Rallying the crowd, a belligerent Henry attacked the C.E.O.s of McDonald’s, KFC, Taco Bell and Pizza Hut, who, combined, receive executive compensation of more than $10 million a year.
“A selfish few at the top are using their power to hold down wages, no matter how much that hurts families and communities across the country. In the meantime, these C.E.O.s make twice as much money in a day than all of their employees earn in a year…”
Glenn Spencer, executive director of the U.S. Chamber of Commerce’s Workforce Freedom Initiative, noted that the S.E.I.U. has pumped more than $15 million into the fast-food campaign. Spencer didn’t mince words when he spoke of the union’s tactics or it’s reasoning.
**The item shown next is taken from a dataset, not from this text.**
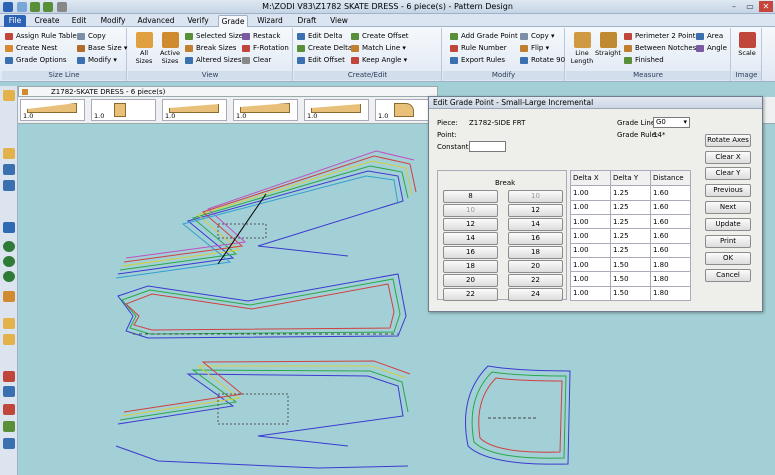  I want to click on maximize-button: ▭, so click(750, 6).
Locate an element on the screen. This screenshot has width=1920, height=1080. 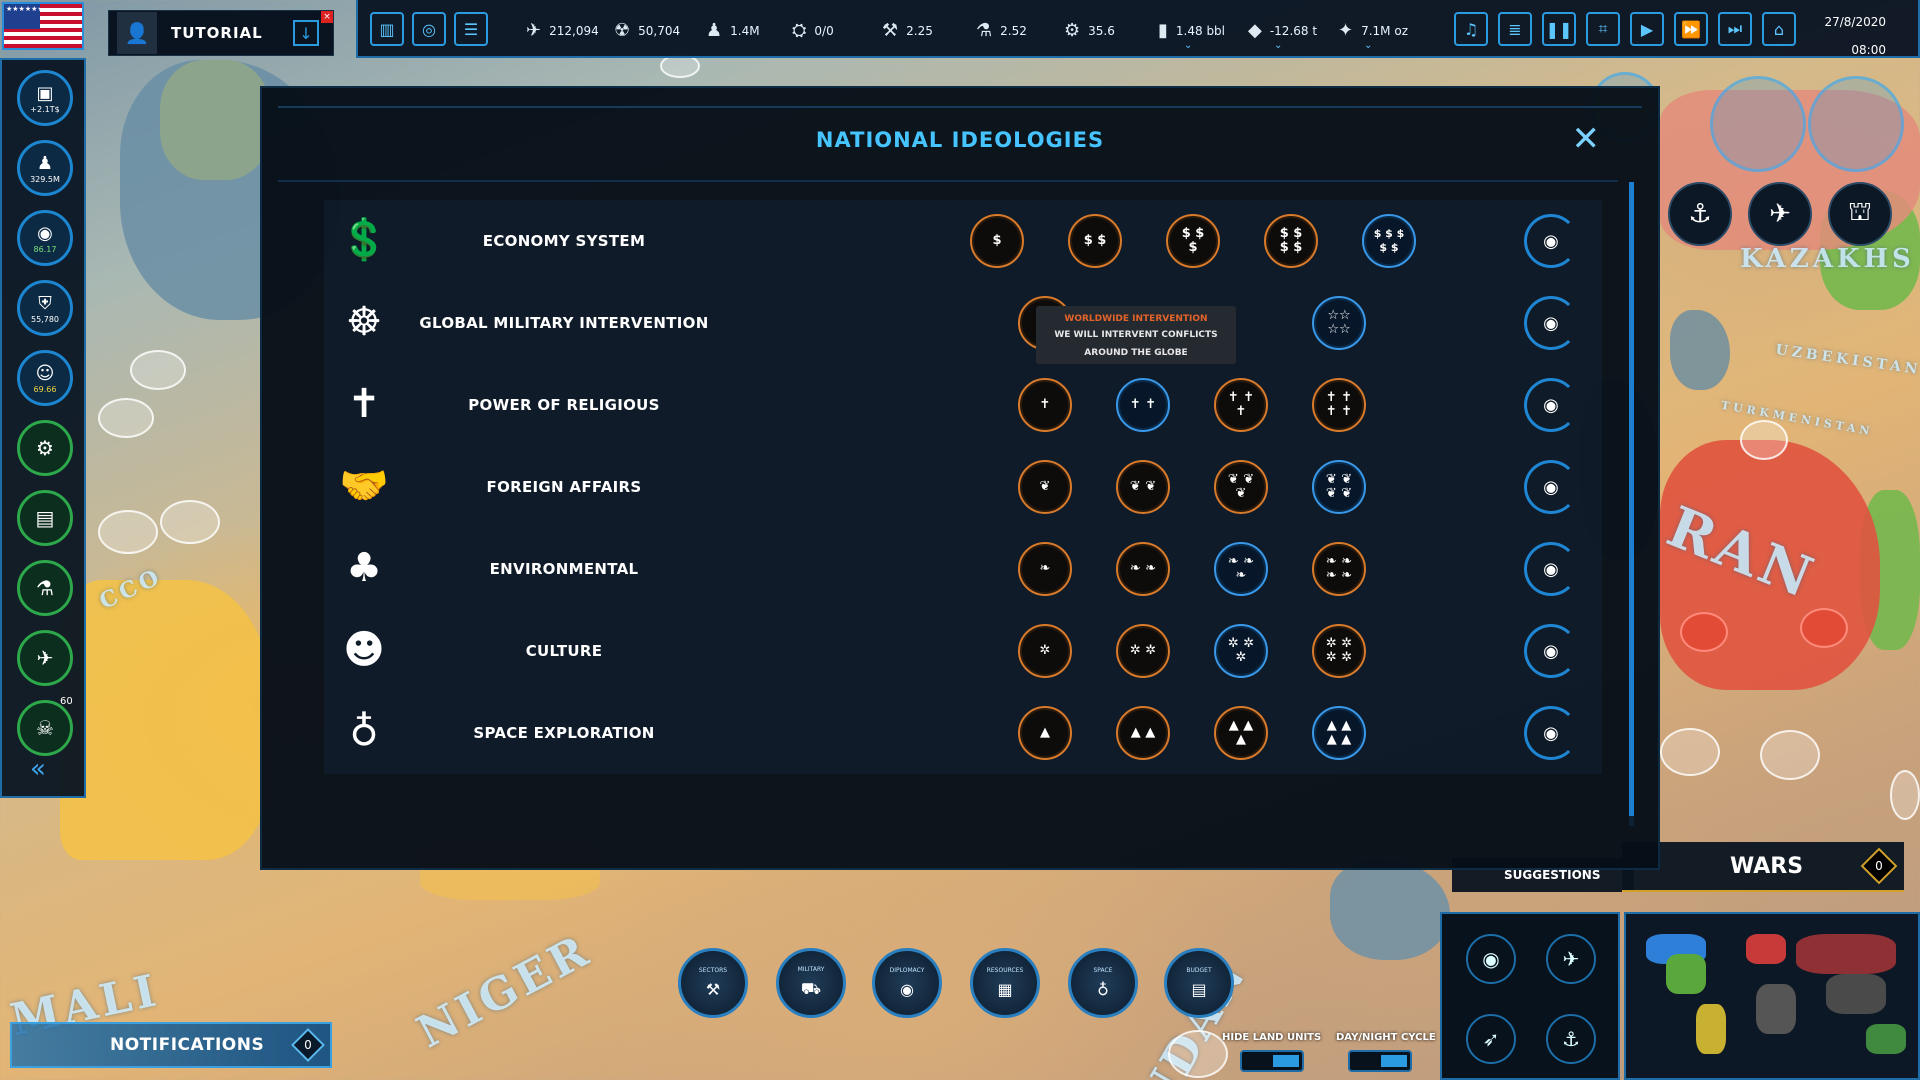
ideology-option: $ $ $ $ is located at coordinates (1291, 241).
This isn’t about beneficence, “ Spencer noted. “You don’t put that kind of money in just to have a sense of altruism. You definitely have a plan for how that transfers into new, dues paying members.”
Janice Fine, a Rutgers University professor of labor relations, was even more succinct. “My sense is, there has been a recognition on the part of the S.E.I.U. that to get the labor movement out of the very deep rut it’s in, it’s going to take more than an individual local organizing drive, and that this is a moment to do a large-scale, high-visibility effort to alter the climate for labor,” said Janice R. Fine, a professor of labor relations at Rutgers University.
“They have taken a sector like fast food where the conditions are well known: low wages, part-time hours, irregular hours, often no benefits.”
This is a high-stakes move that the unions hope will revitalize it’s sagging membership. Fast-food workers, backed by the S.E.I.U., have previously brought several cases before the National Labor Relations Board, asking its general counsel to declare McDonald’s a joint employer of the restaurants run by its franchisees. A labor board agreement in this case would open the door for the S.E.I.U. to try to unionize not just three or five McDonald’s at a time, but dozens and perhaps hundreds.
Austin Mims, a part-time fast food worker and full-time student at Fisk University, says that a raise to $15 an hour will make a tremendous difference in his current situation.
“I’m living here in Nashville all alone, “says Mims, who hails from Savannah, Georgia. “I’m in school studying, so I can’t take the kind of job that would pay me better wages but would tie up so much of my time. I have expenses—clothes, books and a social life. Fifteen dollars an hour will definitely change my life for the better. My family isn’t wealthy—so I have to live until I graduate and land a good job.”